***** Records supplied
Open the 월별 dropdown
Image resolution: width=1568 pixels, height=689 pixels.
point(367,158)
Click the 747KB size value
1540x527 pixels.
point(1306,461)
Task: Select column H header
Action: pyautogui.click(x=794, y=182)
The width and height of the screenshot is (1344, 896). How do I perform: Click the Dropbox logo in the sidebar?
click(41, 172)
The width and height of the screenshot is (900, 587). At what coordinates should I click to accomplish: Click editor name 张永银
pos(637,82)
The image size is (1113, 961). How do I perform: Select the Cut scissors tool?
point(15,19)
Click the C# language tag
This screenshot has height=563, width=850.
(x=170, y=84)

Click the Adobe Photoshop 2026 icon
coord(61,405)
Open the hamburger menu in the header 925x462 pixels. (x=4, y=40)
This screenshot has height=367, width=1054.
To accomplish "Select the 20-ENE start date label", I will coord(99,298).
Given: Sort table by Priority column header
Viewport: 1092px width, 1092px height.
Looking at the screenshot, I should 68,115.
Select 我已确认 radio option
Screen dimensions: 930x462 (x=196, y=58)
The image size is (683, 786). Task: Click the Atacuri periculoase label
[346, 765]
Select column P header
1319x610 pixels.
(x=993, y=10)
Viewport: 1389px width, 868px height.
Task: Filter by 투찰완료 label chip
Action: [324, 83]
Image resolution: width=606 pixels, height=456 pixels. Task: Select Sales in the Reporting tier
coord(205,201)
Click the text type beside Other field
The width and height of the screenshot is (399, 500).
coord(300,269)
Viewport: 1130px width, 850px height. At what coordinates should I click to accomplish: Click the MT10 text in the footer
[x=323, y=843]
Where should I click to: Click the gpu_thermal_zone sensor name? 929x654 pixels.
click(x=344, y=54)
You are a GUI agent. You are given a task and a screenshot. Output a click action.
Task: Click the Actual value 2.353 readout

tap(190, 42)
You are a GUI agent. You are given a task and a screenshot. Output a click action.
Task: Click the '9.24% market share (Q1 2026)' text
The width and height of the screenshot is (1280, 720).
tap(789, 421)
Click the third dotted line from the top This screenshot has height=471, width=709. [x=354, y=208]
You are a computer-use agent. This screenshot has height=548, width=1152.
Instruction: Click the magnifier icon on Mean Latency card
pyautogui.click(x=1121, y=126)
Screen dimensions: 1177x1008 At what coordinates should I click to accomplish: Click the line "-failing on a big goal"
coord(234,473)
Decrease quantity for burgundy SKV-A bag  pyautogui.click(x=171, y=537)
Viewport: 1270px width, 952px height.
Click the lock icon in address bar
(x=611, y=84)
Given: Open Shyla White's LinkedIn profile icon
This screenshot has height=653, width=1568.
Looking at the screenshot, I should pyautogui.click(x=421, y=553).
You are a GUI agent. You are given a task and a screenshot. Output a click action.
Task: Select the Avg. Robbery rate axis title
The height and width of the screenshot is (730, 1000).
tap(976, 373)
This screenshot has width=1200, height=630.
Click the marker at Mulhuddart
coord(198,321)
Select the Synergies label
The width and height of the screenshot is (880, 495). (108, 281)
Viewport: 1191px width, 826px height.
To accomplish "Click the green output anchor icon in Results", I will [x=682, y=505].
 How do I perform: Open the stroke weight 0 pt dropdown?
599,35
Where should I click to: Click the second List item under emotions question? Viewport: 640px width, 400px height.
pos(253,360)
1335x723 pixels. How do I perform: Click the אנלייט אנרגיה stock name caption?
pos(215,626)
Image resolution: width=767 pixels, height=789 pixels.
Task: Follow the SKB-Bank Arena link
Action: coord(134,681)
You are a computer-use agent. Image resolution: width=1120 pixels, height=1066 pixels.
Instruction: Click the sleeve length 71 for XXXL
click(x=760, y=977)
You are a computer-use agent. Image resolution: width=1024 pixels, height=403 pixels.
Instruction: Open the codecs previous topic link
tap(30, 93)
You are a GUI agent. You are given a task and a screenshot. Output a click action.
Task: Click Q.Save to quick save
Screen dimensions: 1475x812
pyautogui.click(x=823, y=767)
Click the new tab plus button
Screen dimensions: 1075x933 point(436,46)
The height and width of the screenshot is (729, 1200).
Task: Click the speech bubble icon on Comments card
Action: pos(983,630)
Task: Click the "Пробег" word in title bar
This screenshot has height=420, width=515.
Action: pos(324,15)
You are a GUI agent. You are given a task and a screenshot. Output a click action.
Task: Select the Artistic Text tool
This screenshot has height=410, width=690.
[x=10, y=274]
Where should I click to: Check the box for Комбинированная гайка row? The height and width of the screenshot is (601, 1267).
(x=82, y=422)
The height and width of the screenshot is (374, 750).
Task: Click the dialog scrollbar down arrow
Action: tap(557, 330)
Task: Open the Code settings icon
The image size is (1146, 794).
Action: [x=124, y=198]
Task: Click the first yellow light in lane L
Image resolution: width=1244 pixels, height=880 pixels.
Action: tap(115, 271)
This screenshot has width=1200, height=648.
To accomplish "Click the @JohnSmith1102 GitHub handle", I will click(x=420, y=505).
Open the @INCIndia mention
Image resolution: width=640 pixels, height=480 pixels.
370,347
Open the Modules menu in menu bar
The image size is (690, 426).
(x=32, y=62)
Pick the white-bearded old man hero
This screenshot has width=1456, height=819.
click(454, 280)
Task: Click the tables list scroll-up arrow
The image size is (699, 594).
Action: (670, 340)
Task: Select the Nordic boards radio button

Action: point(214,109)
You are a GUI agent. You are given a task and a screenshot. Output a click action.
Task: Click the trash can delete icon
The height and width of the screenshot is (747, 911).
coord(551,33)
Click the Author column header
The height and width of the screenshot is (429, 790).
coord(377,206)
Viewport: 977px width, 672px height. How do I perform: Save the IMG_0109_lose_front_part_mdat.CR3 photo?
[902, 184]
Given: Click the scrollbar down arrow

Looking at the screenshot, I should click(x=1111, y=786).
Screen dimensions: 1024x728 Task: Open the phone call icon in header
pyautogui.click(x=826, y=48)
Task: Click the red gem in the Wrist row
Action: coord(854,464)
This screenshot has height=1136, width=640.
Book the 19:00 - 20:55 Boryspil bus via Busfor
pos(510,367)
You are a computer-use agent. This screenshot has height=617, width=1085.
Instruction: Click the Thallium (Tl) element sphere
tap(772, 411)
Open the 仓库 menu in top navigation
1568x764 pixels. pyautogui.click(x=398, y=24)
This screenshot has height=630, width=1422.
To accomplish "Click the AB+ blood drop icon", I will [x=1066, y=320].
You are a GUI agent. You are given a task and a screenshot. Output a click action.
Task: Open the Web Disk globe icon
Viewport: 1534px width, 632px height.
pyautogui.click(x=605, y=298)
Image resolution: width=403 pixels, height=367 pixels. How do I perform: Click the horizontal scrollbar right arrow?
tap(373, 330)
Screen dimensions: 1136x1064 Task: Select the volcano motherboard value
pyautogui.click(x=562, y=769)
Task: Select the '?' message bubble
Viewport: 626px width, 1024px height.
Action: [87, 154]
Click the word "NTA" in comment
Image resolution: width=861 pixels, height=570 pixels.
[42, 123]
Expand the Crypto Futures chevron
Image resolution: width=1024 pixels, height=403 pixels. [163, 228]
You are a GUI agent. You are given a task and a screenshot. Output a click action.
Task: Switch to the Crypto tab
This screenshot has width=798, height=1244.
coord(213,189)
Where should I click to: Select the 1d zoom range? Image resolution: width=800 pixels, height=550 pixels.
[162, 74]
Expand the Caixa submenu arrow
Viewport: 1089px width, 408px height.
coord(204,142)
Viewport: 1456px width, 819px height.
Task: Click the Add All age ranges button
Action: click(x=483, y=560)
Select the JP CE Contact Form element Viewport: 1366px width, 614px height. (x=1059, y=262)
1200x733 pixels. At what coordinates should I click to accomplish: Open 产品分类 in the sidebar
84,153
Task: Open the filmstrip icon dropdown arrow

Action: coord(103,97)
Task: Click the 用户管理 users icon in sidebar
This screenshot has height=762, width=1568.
**********
# Required action:
Where a line of the listing holds the string "title", copy that line.

# Written answer:
Task: Select the Avg. Robbery rate axis title
Task: Click the "Пробег" word in title bar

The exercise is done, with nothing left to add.